Data extracted from a collection

-=-=-

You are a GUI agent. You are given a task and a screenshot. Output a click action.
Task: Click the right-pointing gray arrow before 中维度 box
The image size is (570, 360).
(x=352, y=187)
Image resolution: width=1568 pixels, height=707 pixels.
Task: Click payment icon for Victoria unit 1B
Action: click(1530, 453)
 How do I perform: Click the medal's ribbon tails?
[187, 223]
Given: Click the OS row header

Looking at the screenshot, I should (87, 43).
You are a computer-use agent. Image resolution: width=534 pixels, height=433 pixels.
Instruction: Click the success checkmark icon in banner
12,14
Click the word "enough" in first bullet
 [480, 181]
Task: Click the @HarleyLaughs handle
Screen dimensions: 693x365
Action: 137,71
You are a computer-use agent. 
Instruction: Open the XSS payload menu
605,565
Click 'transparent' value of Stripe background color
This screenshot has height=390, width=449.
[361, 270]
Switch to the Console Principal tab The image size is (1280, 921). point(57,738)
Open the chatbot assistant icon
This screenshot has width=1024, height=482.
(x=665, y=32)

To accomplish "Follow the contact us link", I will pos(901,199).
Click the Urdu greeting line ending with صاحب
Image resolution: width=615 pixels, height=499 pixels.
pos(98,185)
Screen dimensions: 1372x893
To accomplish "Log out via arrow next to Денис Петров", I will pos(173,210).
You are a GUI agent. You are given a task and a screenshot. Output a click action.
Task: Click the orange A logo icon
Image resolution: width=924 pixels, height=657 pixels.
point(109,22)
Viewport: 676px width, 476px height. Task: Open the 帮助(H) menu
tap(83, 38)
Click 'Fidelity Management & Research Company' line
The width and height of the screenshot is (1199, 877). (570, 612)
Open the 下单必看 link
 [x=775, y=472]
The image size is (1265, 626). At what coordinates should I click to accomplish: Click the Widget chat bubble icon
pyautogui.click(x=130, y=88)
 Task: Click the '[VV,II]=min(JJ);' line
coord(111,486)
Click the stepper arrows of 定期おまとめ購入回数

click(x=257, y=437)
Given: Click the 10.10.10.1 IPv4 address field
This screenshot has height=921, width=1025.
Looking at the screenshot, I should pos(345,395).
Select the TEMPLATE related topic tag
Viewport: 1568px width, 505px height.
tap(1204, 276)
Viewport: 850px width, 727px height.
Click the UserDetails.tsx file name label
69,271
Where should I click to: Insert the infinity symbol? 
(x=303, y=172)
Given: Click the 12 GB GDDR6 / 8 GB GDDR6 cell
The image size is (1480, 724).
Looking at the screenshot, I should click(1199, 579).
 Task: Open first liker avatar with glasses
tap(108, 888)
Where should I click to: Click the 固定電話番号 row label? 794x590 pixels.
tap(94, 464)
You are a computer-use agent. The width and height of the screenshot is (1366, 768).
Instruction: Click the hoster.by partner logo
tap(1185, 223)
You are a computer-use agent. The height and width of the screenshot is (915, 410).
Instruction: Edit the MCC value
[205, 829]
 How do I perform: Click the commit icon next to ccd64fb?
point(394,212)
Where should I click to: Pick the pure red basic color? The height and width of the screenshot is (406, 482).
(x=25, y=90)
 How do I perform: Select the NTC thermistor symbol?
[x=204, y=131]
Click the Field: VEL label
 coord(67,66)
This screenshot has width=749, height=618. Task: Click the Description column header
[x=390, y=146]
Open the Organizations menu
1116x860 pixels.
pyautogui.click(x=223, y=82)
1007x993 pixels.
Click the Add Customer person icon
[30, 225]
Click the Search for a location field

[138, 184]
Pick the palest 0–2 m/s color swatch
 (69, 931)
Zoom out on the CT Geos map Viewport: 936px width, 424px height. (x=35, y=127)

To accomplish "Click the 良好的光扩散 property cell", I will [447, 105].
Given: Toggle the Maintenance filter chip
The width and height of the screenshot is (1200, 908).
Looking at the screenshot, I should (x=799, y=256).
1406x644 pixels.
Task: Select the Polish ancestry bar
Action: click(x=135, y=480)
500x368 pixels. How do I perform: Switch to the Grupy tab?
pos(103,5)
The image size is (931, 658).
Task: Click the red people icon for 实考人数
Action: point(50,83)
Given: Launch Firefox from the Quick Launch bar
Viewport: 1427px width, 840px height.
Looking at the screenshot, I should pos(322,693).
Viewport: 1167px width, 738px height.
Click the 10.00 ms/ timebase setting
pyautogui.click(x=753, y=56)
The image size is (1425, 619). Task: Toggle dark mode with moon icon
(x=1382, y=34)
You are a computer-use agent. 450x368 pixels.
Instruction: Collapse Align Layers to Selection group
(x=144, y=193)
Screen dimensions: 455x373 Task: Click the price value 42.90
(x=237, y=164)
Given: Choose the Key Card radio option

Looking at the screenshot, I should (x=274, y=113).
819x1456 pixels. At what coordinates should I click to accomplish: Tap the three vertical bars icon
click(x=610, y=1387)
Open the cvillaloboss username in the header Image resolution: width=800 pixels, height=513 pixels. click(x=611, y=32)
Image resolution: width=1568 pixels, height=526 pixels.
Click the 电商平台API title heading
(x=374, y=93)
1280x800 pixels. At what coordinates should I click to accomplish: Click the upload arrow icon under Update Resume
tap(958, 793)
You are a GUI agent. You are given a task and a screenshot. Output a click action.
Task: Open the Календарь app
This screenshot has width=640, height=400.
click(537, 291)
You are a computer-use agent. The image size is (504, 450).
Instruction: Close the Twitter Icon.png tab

-=-=-

ASSIGNMENT: Retype every record above exactly as written.

SOLUTION FOR THIS TASK:
You are a GUI agent. You are given a task and a screenshot. Output a click action.
Task: Click the right-pointing gray arrow before 中维度 box
The image size is (570, 360).
(x=352, y=187)
Image resolution: width=1568 pixels, height=707 pixels.
Task: Click payment icon for Victoria unit 1B
Action: click(1530, 453)
 How do I perform: Click the medal's ribbon tails?
[187, 223]
Given: Click the OS row header

Looking at the screenshot, I should (87, 43).
You are a computer-use agent. Image resolution: width=534 pixels, height=433 pixels.
Instruction: Click the success checkmark icon in banner
12,14
Click the word "enough" in first bullet
 [480, 181]
Task: Click the @HarleyLaughs handle
Screen dimensions: 693x365
Action: 137,71
You are a computer-use agent. 
Instruction: Open the XSS payload menu
605,565
Click 'transparent' value of Stripe background color
This screenshot has height=390, width=449.
[361, 270]
Switch to the Console Principal tab The image size is (1280, 921). point(57,738)
Open the chatbot assistant icon
This screenshot has width=1024, height=482.
(x=665, y=32)

To accomplish "Follow the contact us link", I will pos(901,199).
Click the Urdu greeting line ending with صاحب
Image resolution: width=615 pixels, height=499 pixels.
pos(98,185)
Screen dimensions: 1372x893
To accomplish "Log out via arrow next to Денис Петров", I will pos(173,210).
You are a GUI agent. You are given a task and a screenshot. Output a click action.
Task: Click the orange A logo icon
Image resolution: width=924 pixels, height=657 pixels.
point(109,22)
Viewport: 676px width, 476px height. Task: Open the 帮助(H) menu
tap(83, 38)
Click 'Fidelity Management & Research Company' line
The width and height of the screenshot is (1199, 877). (570, 612)
Open the 下单必看 link
 [x=775, y=472]
The image size is (1265, 626). At what coordinates should I click to accomplish: Click the Widget chat bubble icon
pyautogui.click(x=130, y=88)
 Task: Click the '[VV,II]=min(JJ);' line
coord(111,486)
Click the stepper arrows of 定期おまとめ購入回数

click(x=257, y=437)
Given: Click the 10.10.10.1 IPv4 address field
This screenshot has height=921, width=1025.
Looking at the screenshot, I should pos(345,395).
Select the TEMPLATE related topic tag
Viewport: 1568px width, 505px height.
tap(1204, 276)
Viewport: 850px width, 727px height.
Click the UserDetails.tsx file name label
69,271
Where should I click to: Insert the infinity symbol? 
(x=303, y=172)
Given: Click the 12 GB GDDR6 / 8 GB GDDR6 cell
The image size is (1480, 724).
Looking at the screenshot, I should click(1199, 579).
 Task: Open first liker avatar with glasses
tap(108, 888)
Where should I click to: Click the 固定電話番号 row label? 794x590 pixels.
tap(94, 464)
You are a computer-use agent. The width and height of the screenshot is (1366, 768).
Instruction: Click the hoster.by partner logo
tap(1185, 223)
You are a computer-use agent. The height and width of the screenshot is (915, 410).
Instruction: Edit the MCC value
[205, 829]
 How do I perform: Click the commit icon next to ccd64fb?
point(394,212)
Where should I click to: Pick the pure red basic color? The height and width of the screenshot is (406, 482).
(x=25, y=90)
 How do I perform: Select the NTC thermistor symbol?
[x=204, y=131]
Click the Field: VEL label
 coord(67,66)
This screenshot has width=749, height=618. Task: Click the Description column header
[x=390, y=146]
Open the Organizations menu
1116x860 pixels.
pyautogui.click(x=223, y=82)
1007x993 pixels.
Click the Add Customer person icon
[30, 225]
Click the Search for a location field

[138, 184]
Pick the palest 0–2 m/s color swatch
 (69, 931)
Zoom out on the CT Geos map Viewport: 936px width, 424px height. (x=35, y=127)

To accomplish "Click the 良好的光扩散 property cell", I will [447, 105].
Given: Toggle the Maintenance filter chip
The width and height of the screenshot is (1200, 908).
Looking at the screenshot, I should (x=799, y=256).
1406x644 pixels.
Task: Select the Polish ancestry bar
Action: click(x=135, y=480)
500x368 pixels. How do I perform: Switch to the Grupy tab?
pos(103,5)
The image size is (931, 658).
Task: Click the red people icon for 实考人数
Action: point(50,83)
Given: Launch Firefox from the Quick Launch bar
Viewport: 1427px width, 840px height.
Looking at the screenshot, I should pos(322,693).
Viewport: 1167px width, 738px height.
Click the 10.00 ms/ timebase setting
pyautogui.click(x=753, y=56)
The image size is (1425, 619). Task: Toggle dark mode with moon icon
(x=1382, y=34)
You are a computer-use agent. 450x368 pixels.
Instruction: Collapse Align Layers to Selection group
(x=144, y=193)
Screen dimensions: 455x373 Task: Click the price value 42.90
(x=237, y=164)
Given: Choose the Key Card radio option

Looking at the screenshot, I should (x=274, y=113).
819x1456 pixels. At what coordinates should I click to accomplish: Tap the three vertical bars icon
click(x=610, y=1387)
Open the cvillaloboss username in the header Image resolution: width=800 pixels, height=513 pixels. click(x=611, y=32)
Image resolution: width=1568 pixels, height=526 pixels.
Click the 电商平台API title heading
(x=374, y=93)
1280x800 pixels. At what coordinates should I click to accomplish: Click the upload arrow icon under Update Resume
tap(958, 793)
You are a GUI agent. You are given a task and a screenshot. Output a click action.
Task: Open the Календарь app
This screenshot has width=640, height=400.
click(537, 291)
You are a computer-use agent. The image size is (504, 450).
Instruction: Close the Twitter Icon.png tab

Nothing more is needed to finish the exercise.